While many of the rules in rugby sevens are similar to those in Rugby Union (which is played with 15-aside), there are some clear differences – including the size of teams and length of matches.
As its name suggests, there are seven players on each side and the game is short and intense. The match only has 14 minutes of play – seven minutes each half, with a one-minute break.
“It’s fast, furious and never short of action. The open space allows for more running and fancy passing. There is more risk-taking from the team with the ball, which also pleases the crowd, and tries are scored in the blink of an eye,” QRF coordinator Samuel Rico told Doha News.

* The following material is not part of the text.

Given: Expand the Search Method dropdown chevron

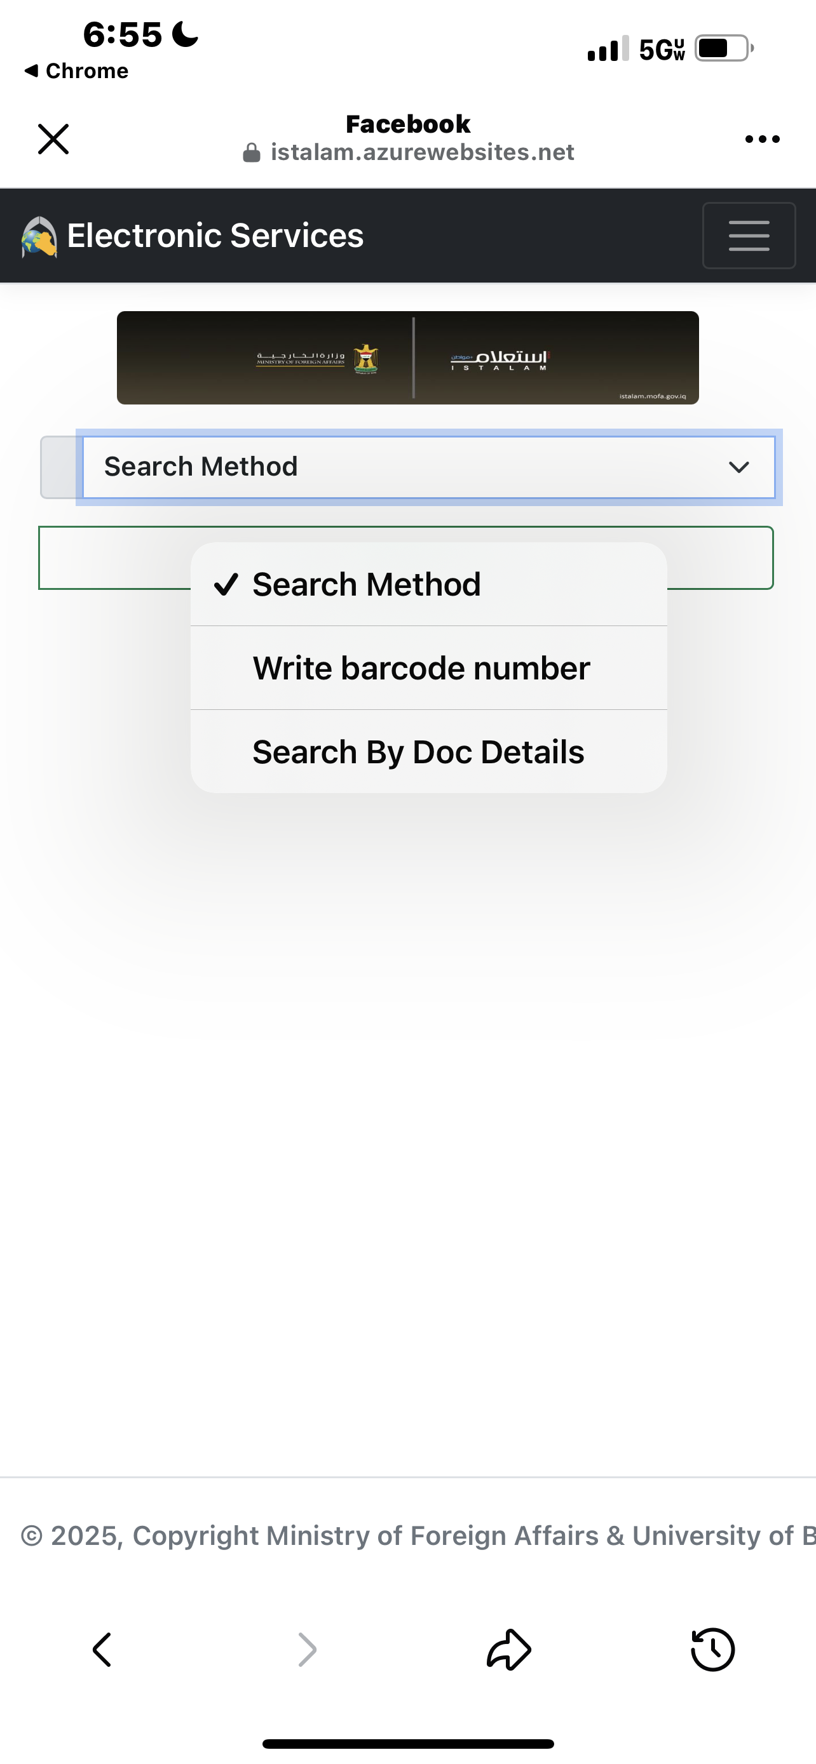Looking at the screenshot, I should 739,467.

Players try to gain points by scoring a try (which is similar to an American football touchdown) for which they get five points, a conversion which gets them two points, or through penalties and drop-goals for three points.
All conversions must be taken within 40 seconds of the try being scored and must be taken as a drop goal rather than a place kick.
A penalty will result in a scrum, which involves three forwards binding together and interlocking their heads and arms. The scrum-half gets the ball into the channel between them and retrieves the ball from the back of the scrum.
If a ball goes out of bounds, then there is a lineout, which involves two or three players, with a player throwing the ball back into play.
Each team is only allowed five reserves per game, and can only make three changes during the course of the game.
Speaking about the challenges facing the teams preparing for the new league, Isaac Banks, player and manager of DRFC Hurricanes said in a statement:
“We’ve been playing a lot of 15s rugby with some of our team also playing a lot of sevens. We have been focusing on conditioning our bodies for the rigors of sevens which is a much faster game. It involves more running. We understand it will be less physical, more aerobic, so we’ve had to tailor our strategy accordingly.
“We hope to perform well, but we’re quite unsure what we’ll face. It’s what makes it so exciting,” he added.
Who’s going? Thoughts?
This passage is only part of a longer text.